CS6140 Machine Learning
    HW2B -Neural Networks
      
    Make sure you check the syllabus for the due date. Please
      use the notations adopted in class, even if the problem is stated
      in the book using a different notation.
    
    
    
   
    
    
    
    PROBLEM 1 [40 points] Autoencoder Neural Network
    
    Consider the following neural network (left graph), with 8 input
      units (for data with 8 features), 3 hidden units and 8 output
      units, and assume the nonlinear functions are all sigmoid. 
    
    a)The 8 training data inputs are identical with the outputs, as
      shown in the right side table. Implement this network and the
      back-propagation algorithm (square loss, sigmoid function) to compute all the network weights; you
      should initialize the weights with nontrivial values (i.e not
      values that already minimize the error). 
    HINT: on the trained network, you should obtain values for the
      hidden units somehow similar with the ones shown in the table (up
      to symmetry). Feel free to make changes to the algorithm that suit
      your implementation, but briefly document them. 

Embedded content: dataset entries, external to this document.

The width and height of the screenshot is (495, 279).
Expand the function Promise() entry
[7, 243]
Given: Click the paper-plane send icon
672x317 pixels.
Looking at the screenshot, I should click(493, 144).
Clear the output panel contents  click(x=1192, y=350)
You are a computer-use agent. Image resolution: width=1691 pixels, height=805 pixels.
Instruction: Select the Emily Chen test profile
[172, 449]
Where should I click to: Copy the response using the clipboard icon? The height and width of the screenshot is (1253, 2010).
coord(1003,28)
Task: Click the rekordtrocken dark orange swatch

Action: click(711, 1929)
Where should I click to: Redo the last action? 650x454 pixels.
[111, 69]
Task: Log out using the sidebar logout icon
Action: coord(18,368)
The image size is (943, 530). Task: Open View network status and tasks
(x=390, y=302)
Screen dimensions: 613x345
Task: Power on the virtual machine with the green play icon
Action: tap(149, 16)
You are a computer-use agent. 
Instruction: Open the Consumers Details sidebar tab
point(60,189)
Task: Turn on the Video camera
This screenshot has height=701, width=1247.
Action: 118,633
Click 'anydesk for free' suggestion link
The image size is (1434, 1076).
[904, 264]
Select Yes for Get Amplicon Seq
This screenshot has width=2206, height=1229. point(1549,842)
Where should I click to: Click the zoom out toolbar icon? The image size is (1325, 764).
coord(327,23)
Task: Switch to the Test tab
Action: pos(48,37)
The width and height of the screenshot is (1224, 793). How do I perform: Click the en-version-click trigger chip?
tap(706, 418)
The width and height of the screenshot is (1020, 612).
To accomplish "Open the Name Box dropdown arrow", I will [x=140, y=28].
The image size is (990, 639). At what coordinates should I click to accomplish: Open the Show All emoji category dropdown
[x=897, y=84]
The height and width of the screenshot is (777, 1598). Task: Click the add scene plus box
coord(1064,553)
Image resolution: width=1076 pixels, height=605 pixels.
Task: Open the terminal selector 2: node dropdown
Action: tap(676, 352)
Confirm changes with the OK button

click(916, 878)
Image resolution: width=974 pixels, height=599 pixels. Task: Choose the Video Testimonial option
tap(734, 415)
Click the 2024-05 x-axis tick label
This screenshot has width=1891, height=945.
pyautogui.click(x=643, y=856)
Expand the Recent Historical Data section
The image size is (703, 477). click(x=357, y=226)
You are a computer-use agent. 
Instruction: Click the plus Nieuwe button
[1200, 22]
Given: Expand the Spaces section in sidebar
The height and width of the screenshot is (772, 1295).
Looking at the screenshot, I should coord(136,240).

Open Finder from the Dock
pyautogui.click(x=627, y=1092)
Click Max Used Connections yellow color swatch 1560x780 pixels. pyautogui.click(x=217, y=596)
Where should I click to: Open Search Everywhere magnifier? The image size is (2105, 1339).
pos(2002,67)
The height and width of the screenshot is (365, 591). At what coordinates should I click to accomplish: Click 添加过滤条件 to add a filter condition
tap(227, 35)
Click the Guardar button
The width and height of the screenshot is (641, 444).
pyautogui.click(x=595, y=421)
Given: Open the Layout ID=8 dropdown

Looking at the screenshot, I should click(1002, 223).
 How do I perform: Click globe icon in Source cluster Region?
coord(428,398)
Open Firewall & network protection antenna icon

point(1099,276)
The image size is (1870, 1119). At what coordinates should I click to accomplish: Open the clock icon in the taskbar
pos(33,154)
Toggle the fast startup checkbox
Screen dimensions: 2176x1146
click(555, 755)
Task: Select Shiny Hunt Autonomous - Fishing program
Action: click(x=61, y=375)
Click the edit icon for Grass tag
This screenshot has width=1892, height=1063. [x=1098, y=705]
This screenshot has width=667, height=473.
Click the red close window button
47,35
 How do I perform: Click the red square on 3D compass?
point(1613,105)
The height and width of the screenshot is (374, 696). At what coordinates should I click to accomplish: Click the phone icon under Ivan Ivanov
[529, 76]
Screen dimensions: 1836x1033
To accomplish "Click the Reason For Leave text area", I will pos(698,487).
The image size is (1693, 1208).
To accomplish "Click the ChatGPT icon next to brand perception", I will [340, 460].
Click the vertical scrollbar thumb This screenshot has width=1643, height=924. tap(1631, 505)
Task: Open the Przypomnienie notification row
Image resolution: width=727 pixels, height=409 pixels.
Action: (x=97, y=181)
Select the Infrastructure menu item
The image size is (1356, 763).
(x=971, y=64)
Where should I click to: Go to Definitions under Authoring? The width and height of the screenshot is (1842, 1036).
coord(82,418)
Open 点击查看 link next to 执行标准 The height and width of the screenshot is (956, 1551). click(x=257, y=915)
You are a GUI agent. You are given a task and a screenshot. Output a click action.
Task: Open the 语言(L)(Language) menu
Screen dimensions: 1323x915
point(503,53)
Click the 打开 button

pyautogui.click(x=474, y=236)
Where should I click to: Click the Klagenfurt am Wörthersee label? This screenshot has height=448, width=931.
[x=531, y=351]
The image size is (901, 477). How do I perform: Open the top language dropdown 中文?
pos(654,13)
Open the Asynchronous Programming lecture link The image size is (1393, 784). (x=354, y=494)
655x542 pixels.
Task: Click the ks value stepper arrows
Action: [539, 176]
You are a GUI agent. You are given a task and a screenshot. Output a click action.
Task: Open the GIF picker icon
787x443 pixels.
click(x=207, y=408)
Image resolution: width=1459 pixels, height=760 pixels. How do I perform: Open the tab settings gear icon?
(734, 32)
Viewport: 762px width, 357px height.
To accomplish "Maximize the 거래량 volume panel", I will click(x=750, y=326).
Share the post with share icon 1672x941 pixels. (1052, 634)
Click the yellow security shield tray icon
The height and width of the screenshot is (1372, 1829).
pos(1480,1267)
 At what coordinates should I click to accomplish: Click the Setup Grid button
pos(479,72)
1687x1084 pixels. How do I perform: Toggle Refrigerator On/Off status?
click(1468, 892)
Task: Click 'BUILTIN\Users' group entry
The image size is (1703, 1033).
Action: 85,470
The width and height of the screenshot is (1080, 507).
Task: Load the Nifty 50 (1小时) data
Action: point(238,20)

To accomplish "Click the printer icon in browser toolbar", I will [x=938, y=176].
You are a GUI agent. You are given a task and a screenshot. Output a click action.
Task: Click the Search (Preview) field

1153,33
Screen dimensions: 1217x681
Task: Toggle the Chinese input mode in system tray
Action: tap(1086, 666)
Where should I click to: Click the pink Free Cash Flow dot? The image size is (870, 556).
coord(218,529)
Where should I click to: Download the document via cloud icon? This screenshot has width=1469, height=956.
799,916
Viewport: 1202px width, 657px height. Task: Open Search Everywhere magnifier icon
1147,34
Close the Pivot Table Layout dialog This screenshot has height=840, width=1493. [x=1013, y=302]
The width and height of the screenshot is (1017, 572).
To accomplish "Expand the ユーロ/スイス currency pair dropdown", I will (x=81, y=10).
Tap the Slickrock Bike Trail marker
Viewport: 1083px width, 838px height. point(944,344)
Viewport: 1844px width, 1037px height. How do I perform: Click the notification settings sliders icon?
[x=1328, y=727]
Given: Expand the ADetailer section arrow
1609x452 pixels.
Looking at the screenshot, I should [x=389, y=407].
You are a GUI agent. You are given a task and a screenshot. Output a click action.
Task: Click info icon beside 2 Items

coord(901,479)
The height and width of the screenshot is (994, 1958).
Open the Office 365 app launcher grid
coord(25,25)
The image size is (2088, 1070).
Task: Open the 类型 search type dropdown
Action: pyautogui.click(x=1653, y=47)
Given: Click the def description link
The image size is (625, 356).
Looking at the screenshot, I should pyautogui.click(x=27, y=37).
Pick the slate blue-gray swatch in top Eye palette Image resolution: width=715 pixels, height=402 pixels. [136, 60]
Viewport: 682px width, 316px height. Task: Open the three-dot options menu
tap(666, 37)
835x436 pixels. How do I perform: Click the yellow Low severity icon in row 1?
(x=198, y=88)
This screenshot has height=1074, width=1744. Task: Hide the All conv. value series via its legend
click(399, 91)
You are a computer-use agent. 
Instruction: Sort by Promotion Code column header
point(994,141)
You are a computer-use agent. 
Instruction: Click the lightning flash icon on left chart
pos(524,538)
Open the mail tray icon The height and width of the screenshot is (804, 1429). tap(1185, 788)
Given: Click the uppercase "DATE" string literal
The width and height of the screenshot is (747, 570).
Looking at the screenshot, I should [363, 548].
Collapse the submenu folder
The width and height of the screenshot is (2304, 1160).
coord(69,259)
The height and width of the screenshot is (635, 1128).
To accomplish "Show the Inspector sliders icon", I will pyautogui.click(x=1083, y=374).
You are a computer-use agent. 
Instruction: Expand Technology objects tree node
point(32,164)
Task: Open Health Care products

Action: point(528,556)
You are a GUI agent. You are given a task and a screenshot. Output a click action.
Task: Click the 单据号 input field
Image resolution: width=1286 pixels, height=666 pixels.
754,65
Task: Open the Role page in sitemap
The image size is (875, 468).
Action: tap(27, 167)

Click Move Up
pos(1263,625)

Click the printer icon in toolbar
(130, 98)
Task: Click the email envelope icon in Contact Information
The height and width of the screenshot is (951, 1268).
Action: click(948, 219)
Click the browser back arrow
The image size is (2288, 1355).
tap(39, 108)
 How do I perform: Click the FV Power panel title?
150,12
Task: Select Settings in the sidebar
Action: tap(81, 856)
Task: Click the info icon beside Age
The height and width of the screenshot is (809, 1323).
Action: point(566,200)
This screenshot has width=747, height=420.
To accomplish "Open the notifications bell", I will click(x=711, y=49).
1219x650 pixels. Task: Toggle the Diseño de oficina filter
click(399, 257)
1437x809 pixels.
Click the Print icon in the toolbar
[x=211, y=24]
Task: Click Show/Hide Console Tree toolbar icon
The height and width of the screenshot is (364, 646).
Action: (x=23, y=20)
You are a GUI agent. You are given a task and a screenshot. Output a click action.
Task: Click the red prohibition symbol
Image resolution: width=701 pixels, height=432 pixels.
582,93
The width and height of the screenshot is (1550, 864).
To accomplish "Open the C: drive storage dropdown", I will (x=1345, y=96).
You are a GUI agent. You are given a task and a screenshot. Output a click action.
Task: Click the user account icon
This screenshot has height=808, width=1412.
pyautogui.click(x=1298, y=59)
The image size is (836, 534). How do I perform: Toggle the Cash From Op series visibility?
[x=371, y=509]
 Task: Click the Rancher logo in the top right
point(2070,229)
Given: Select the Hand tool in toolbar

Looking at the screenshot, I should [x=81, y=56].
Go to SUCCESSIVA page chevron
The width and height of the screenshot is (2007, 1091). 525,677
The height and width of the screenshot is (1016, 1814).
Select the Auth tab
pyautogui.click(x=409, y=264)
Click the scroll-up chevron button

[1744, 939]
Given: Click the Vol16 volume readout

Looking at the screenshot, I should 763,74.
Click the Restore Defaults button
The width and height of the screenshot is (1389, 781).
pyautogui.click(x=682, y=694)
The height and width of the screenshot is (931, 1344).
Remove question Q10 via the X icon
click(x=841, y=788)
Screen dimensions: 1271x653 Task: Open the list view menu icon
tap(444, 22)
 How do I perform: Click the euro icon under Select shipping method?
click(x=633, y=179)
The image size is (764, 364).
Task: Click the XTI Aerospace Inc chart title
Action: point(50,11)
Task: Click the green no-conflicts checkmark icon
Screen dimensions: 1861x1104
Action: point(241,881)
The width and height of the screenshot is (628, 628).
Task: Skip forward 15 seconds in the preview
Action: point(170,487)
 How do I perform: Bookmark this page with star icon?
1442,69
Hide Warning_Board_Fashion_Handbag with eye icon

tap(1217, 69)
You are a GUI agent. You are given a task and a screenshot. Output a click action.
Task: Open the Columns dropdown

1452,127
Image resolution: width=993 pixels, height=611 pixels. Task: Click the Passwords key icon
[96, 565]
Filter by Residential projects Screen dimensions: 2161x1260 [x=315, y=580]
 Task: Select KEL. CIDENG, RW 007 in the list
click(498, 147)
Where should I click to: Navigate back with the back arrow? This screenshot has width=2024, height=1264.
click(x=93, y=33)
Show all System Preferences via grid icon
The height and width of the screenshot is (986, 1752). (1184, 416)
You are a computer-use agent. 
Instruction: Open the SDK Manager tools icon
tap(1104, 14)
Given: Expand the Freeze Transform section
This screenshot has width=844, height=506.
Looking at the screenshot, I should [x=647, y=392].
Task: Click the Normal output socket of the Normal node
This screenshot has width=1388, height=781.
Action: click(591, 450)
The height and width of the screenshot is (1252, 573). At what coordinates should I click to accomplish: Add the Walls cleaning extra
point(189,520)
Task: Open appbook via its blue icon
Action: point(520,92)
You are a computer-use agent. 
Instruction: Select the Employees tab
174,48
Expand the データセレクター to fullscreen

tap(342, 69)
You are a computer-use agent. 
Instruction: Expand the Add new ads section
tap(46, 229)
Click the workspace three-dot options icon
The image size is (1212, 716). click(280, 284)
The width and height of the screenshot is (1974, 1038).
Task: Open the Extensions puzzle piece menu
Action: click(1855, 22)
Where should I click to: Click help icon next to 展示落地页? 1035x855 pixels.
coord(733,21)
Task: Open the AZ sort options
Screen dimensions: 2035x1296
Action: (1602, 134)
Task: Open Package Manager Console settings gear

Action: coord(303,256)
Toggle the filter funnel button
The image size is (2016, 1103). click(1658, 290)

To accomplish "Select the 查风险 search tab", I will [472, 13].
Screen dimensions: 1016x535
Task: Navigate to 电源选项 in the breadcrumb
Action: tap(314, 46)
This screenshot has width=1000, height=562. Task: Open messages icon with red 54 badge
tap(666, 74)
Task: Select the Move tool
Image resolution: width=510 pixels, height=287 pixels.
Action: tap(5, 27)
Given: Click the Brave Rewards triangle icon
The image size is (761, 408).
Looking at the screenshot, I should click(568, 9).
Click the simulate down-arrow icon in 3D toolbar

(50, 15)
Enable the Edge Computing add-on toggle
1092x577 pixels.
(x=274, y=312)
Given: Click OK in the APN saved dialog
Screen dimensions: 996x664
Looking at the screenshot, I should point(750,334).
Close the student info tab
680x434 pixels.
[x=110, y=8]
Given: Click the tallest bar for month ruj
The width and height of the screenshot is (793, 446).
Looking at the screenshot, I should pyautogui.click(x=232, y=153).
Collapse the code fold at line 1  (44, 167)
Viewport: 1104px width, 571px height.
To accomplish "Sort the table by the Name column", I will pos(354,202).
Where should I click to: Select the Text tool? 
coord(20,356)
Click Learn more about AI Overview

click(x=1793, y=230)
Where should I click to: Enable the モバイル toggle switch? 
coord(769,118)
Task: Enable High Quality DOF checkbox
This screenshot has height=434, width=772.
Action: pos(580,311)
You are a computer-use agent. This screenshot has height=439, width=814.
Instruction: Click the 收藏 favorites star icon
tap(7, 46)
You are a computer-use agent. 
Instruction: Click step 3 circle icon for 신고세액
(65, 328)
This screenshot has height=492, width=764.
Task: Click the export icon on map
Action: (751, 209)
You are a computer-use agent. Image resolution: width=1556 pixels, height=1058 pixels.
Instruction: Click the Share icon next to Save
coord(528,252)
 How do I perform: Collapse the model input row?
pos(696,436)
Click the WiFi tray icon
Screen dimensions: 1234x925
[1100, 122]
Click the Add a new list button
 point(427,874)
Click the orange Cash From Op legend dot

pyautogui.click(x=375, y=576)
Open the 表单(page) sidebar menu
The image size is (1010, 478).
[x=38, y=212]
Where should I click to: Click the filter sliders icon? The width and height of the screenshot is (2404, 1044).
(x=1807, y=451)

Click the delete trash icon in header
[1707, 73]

    b) Since the outputs and inputs are identical for each datapoint,
      one can view this network as an encoder-decoder mechanism. (this
      is one of the uses of neural networks). In this context, explain
      the purpose of the training algorithm. (I expect a rather
      nontechnical --but documented-- answer).
    
    Hints: Some students worked easier from this algorithm,
    rather than the one from 
    Mitchell's book 
Others found  this BackPropagation post from Brilliant  easier to code up.
    PROBLEM 2 [20 points] Autoencoder Neural Network
    Implement the Autoencoder Network in PB1 using TensorFlow or PyTorch, and compare with your own implementation. You can use other NNet libraries, but TAs might not be able to help as much. 
    PROBLEM 3 [30 points] Classifier Square Loss Neural Network
     Wine Dataset :  train   ;  test 
 
    Implement a multi-class supervised Neural Network. Train and test on wine data (3 labels, 13 features). Layers should look like 13-input, k-hidden, 3-output. Use a square loss and a sigmoid activation function.
    PROBLEM 4 [20 points] Classifier Square Loss Neural Network
   Train and test the network in PB3 using TensorFlow or PyTorch. 
    PROBLEM 5 [30 points GR-ONLY] Classifier Max Likelihood Neural Network
    Implement a multi-class supervised Neural Network using  likelihod objective . Train and test on wine data. 
    Use the  Maximum Likelihood (cross entropy)  for loss function. 
    Use  SoftMax activation function for output layer. 
    Use either sigmoid or  RELU activation function for hidden layer 
    PROBLEM 6 [20 points GR-ONLY] Classifier Max Likelihood Neural Network
   Train and test the network in PB5 using TensorFlow. 
    PROBLEM 7 [Extra Credit] 
 Run your Max Likelihood Neural Network on a medium-size dataset
	    
	    
 
	     Digits_small  
	    
	   ..and on a larger dataset 
	  Digits Large Dataset (Training data,
      
        labels.  Testing data,
      
        labels): about 60,000 images, each 28x28 pixels representing
      digit scans. Each image is labeled with the digit represented, one
      of 10 classes: 0,1,2,...,9.